В мгновение пророческой любви к Америке Уолт Уитмен сказал: «Я слышу, как поет Америка». Могу себе представить мощную песню, которую услышал Уолт, – из волн Тихого океана, над равнинами поднимались голоса многочисленного хорала, объединившего голоса детей, молодежи, мужчин, женщин, воспевающих демократию.

Когда я прочла это стихотворение Уитмена, оно вызвало у меня видение танцующей Америки, и этот танец должен был стать достойным воплощением той песни, которую услышал поэт. Эта музыка будет иметь величавый ритм, словно приподнятое настроение, словно размах и очертания Скалистых гор. В ней не должно быть ничего общего с чувственным ритмом джаза, она уподобится трепету души Америки, рвущейся ввысь, через труд – к исполненной гармонии жизни.
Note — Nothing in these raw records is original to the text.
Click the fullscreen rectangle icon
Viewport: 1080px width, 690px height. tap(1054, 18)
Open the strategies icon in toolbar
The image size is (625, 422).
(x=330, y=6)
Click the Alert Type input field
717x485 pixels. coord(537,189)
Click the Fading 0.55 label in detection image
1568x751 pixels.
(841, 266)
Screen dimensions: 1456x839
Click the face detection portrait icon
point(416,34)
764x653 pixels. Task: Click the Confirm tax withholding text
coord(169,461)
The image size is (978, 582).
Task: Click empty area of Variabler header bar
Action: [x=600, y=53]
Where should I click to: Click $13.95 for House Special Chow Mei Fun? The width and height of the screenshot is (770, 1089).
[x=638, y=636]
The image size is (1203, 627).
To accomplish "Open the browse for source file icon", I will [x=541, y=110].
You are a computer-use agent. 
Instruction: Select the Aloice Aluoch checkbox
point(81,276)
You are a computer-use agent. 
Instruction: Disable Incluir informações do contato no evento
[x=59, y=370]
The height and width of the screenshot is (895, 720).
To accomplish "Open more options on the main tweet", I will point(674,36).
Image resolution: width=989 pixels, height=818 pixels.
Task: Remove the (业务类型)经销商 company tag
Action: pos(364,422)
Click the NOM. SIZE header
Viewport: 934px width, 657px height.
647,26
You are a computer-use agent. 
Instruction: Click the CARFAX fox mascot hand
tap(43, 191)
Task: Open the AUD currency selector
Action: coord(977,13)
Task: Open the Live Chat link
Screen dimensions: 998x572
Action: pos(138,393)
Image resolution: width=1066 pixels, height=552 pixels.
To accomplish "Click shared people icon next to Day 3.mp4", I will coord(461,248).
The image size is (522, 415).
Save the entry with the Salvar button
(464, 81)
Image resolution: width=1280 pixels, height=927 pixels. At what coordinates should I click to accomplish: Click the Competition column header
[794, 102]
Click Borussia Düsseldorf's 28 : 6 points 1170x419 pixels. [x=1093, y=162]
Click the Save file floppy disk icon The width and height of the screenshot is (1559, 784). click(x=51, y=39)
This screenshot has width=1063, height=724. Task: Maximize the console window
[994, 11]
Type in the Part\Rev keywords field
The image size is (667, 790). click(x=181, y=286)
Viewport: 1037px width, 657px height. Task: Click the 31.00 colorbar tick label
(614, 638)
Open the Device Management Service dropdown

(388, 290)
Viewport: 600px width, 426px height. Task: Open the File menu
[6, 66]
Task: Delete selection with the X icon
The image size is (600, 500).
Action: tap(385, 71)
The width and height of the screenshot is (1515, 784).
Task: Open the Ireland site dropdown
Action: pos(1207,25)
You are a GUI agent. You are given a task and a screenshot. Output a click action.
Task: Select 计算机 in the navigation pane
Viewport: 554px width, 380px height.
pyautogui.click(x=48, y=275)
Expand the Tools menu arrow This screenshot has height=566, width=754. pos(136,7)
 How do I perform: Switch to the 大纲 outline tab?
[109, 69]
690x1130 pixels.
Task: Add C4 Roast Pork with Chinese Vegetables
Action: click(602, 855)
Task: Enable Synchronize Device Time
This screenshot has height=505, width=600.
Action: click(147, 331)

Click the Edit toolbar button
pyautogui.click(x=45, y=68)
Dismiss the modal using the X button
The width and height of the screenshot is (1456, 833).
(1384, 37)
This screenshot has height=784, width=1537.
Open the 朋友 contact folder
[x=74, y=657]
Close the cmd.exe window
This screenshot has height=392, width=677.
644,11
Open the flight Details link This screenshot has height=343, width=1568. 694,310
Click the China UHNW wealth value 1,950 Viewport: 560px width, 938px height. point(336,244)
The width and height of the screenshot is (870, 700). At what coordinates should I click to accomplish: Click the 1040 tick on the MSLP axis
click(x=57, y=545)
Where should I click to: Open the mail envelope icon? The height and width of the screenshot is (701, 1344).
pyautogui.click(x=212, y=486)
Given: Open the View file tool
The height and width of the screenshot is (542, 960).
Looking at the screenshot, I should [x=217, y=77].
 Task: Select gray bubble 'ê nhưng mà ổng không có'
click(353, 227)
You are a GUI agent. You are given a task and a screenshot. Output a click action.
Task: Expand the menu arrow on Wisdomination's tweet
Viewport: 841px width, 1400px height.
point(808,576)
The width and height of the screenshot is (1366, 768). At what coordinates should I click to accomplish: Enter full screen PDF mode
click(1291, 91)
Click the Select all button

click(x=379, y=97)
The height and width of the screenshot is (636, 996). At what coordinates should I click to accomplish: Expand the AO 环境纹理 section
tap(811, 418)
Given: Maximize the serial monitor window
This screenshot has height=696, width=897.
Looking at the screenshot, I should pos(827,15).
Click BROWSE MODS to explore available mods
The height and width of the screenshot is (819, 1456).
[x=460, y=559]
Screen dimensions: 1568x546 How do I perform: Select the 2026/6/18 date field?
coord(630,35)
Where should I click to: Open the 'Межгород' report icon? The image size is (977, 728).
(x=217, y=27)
В увиденном мною танце не будет и следа фокстрота или чарльстона – скорее живой прыжок ребенка, устремляющегося в высоту, к своему будущему воплощению, к новому великому видению жизни, которая выразит Америку.

Когда мои танцы называют греческими, это вызывает у меня улыбку, причем ироническую, поскольку я сама считаю, что они возникли из воспоминаний моей бабушки-ирландки, часто рассказывавшей нам, как они с дедом в 1849 году ехали в крытом фургоне по Великим Равнинам. Ей было тогда восемнадцать, а ему – двадцать один год. Она рассказывала, как ее ребенок родился в таком фургоне во время знаменитой битвы с краснокожими, и, когда индейцы были наконец разбиты, дедушка, все еще держа в руке дымящееся ружье, просунул голову в дверь фургона, чтобы поприветствовать своего новорожденного ребенка.

Когда они добрались до Сан-Франциско, дедушка одним из первых построил деревянный дом. Помню, как маленькой девочкой я посещала этот дом, и бабушка, вспоминая об Ирландии, часто пела ирландские песни и танцевала ирландские джиги, но, мне кажется, в ее джиги вкрался героический дух пионеров и битвы с краснокожими, возможно, даже жесты самих краснокожих, а также немножко из «Янки Дудля» тех времен, когда дедушка, полковник Томас Грей, походным маршем вернулся домой с Гражданской войны. Все это бабушка включала в свою ирландскую джигу, а от нее переняла это я, вложив свое собственное представление об устремлениях молодой Америки, и, наконец, мое духовное понимание жизни через Уолта Уитмена. Таков был источник так называемого греческого танца, которым я наводнила весь мир.